No sooner had I finished the on-line course on the “Hobbit”, when I got an email from FutureLearn saying in effect “If you liked that, how about this?”, and pointing me towards a free short course run by the University of Reading on Ancient Rome.

The USP of this particular course is that it’s based on a 3D model of the city, as it might have looked in its heyday. The lecturer has used architectural CAD software to build models of individual houses, temples, baths, forums , aqueducts etc, then assembled them all into one huge digital model which you can navigate through.

The basic software he’s used is called SketchUp; it’s available as freeware for PCs, and in fact I’ve used it in the past myself. When Christopher and I were considering getting the extension built, we used SketchUp to build a 3D model of it from the architect’s drawings, so that we could visualise what it might look like. It was easy to get started with SketchUp, but pretty tricky to build an accurate scale model of even a single building from plans and drawings. So I’m in awe of the amount of work it must have taken to build a representation of an entire city of a million inhabitants.

Part of the course involves downloading sections of his model and then  “walking” an avatar around it. That’s a bit hit and miss on my iPad, as my so-called broadband is not really up to the job of downloading a complex CAD model. But on the occasions I can get it to work, it’s quite fun. Yesterday I found myself walking around the Pantheon, with nobody else there!
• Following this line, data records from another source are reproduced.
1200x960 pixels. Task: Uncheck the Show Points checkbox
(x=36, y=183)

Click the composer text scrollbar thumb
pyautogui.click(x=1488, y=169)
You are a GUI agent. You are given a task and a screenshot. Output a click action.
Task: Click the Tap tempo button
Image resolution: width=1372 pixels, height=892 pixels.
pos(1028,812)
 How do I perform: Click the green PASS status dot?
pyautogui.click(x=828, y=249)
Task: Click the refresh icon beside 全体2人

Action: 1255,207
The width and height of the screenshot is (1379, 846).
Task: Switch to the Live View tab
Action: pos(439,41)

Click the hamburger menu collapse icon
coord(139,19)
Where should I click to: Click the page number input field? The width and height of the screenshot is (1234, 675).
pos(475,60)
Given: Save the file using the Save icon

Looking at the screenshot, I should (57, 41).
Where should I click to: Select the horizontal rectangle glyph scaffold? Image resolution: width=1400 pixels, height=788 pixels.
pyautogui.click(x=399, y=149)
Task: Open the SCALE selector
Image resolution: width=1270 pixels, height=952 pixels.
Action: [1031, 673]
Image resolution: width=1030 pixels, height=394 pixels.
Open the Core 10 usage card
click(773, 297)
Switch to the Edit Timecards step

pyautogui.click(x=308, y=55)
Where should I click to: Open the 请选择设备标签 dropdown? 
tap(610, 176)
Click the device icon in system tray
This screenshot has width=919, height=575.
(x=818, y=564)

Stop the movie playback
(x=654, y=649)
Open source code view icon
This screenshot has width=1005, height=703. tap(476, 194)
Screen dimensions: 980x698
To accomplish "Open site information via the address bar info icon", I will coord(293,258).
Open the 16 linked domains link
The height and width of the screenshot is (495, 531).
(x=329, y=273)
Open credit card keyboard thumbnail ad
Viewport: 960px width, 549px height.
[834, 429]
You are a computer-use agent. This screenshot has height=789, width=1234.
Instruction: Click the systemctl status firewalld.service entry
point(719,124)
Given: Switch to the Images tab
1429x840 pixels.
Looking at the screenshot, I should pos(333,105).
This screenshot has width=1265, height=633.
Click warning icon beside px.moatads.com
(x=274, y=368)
I’ve been to Rome a number of times, most recently on a specialist archaeological trip looking specifically at how the ancient city has left its mark in the present day. So I’m pretty familiar with the background and content of this course, but it has still been really interesting to  visualise how the city might have looked two thousand years ago. It’s not entirely accurate of course – not only has the lecturer had to use lots of educated guess-work where the archaeological evidence is missing, but it all looks clean and pristine, with none of the dirt, mess and chaos that there must have been. Nevertheless, provided you accept the limitations of the model, it’s a very good way of “bringing alive” how Ancient Rome might have looked and worked.